** Problem set **
a: Answer these questions from the text about the South Pole physician, giving each answer on its own line with the same mark:
(i) In what year did she graduate from the former Medical College of Ohio?
(ii) How long were showers at the South Pole, and how often could people take them?
(iii) What was the name of the clinic she ran at the station?
b: Please list every person or fictional character named in the text about the South Pole physician.
c: Print the passage from the text about the South Pole physician that begins at the words "Her voice still" and stops after "on her breast.".
[Source extract Boundary: Start]
As a physician who gained international fame in 1999 when she developed breast cancer while serving as the sole physician at Amundsen-Scott South Pole Station, she had a remarkable story to share with her audience. A 1977 graduate of the former Medical College of Ohio and a down-to-earth divorced mother of three who said her dream was to be either “Dr. Quinn, Medicine Woman” or Dr. Beverly Crusher of “Star Trek: Next Generation,” she could connect with the day-to-day struggles of tomorrow’s physicians.
“I was trying not to drown in medical school,” she recalled. “I took extra hematology classes instead of vacation.”
The game is worth the candle — and then some, she told the students: “You will save lives, you will alleviate someone’s suffering. I know that you’re suffering yourself right now, but try to remember what an awesome opportunity you’ve been given. You’re especially tough and you’ll make it.”
Nielsen also was honored with an endowed scholarship in her name, which was formally announced the next day when she gave a talk in Main Campus’ Nitschke Hall.
Both audiences experienced Nielsen’s Antarctica service in entertaining and sometimes-salty narratives. “Just remember what they say,” she noted. “‘There’s no such thing as an ugly woman in Antarctica.’”
Her voice still reflecting the awe of her first arrival at the South Pole, she described the highs: “When winter approaches, the sky — which for three solid months has been 24-hour sun as bright as a welder’s torch — washes the entire landscape in the pinks and oranges of sunset.”
And the lows: “What you give up when you go to the South Pole is your ability to move around anywhere you want, and your right to privacy. And you get two-minute showers twice a week.”
The only doctor for more than 100 hard-working people at the bottom of the world, Nielsen ran the aptly named Hard Truth Medical Clinic after a crash course in frontier medicine and dentistry with no support staff — or even a functioning X-ray machine. Halfway into the winter season, she discovered a suspicious lump on her breast.
“I didn’t tell anyone [at the station] for three months,” she said. “There was no way in or out. Why should I worry everyone?” Instead, she organized the clinic’s equipment and medications for every possible emergency into plastic bags with detailed instructions. “I taught two guys to be my assistants, but really I was training them to be doctors in case I were to die.”
Pain finally drove her to share her condition. “Not because I wanted to be rescued, because I didn’t think that was possible, but because I was in such pain I thought I was going to die soon,” she said. “So many strange things happen in the Antarctic that we don’t understand, like the effects on the human body. If I died, they wouldn’t have anyone. I wanted to have my assistants taken off duty to get medical training.”
[Source extract Boundary: End]
[Input data Boundary: Start]
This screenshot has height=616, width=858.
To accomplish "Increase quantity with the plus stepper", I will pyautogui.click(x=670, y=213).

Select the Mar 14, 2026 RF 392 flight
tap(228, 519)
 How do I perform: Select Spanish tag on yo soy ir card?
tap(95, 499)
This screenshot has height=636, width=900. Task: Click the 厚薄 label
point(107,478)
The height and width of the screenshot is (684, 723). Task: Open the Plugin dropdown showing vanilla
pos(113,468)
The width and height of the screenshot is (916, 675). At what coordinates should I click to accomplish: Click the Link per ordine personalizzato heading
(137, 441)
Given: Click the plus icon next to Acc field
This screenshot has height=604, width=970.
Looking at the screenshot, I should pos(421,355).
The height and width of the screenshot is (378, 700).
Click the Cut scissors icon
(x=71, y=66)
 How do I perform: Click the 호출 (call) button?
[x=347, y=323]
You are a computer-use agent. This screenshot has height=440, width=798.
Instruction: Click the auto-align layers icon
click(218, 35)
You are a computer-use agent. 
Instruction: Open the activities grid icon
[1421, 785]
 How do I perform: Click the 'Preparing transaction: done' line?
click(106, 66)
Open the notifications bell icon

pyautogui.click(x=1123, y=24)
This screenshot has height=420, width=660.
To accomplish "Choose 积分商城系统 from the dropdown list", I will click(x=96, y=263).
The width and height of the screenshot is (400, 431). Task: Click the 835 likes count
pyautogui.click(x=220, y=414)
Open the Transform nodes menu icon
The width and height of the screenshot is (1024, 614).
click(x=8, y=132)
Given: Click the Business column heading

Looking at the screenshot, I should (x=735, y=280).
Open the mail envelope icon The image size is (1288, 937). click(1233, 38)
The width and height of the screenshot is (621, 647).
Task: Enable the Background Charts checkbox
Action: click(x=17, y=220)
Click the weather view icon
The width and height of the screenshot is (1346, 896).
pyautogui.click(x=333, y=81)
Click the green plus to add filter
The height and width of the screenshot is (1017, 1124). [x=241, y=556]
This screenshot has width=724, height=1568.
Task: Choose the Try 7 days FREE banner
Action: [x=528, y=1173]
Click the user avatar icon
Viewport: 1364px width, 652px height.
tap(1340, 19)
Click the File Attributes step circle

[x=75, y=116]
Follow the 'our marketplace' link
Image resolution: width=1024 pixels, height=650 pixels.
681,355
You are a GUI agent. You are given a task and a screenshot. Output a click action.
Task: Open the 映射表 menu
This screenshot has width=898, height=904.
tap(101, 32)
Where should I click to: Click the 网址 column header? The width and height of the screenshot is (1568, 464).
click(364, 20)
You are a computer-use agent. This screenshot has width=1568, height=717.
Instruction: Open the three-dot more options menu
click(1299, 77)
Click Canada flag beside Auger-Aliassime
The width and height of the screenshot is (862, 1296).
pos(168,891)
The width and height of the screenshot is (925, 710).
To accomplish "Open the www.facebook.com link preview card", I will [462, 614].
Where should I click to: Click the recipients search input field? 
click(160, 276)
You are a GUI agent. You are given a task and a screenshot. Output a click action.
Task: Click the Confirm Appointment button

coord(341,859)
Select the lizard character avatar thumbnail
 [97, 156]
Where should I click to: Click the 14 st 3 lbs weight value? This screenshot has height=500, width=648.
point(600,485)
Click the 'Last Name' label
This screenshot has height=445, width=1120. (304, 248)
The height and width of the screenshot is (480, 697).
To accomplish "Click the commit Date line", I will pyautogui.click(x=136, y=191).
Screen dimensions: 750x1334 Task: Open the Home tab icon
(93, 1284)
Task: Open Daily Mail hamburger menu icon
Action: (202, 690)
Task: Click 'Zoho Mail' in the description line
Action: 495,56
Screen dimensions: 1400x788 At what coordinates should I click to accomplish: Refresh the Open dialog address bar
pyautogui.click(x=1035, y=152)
[Input data Boundary: End]
** Solutions per task **
a:
(i) 1977
(ii) Two minutes, twice a week
(iii) Hard Truth Medical Clinic

b:
- Nielsen
- Dr. Quinn, Medicine Woman
- Dr. Beverly Crusher

c:
Her voice still reflecting the awe of her first arrival at the South Pole, she described the highs: “When winter approaches, the sky — which for three solid months has been 24-hour sun as bright as a welder’s torch — washes the entire landscape in the pinks and oranges of sunset.”
And the lows: “What you give up when you go to the South Pole is your ability to move around anywhere you want, and your right to privacy. And you get two-minute showers twice a week.”
The only doctor for more than 100 hard-working people at the bottom of the world, Nielsen ran the aptly named Hard Truth Medical Clinic after a crash course in frontier medicine and dentistry with no support staff — or even a functioning X-ray machine. Halfway into the winter season, she discovered a suspicious lump on her breast.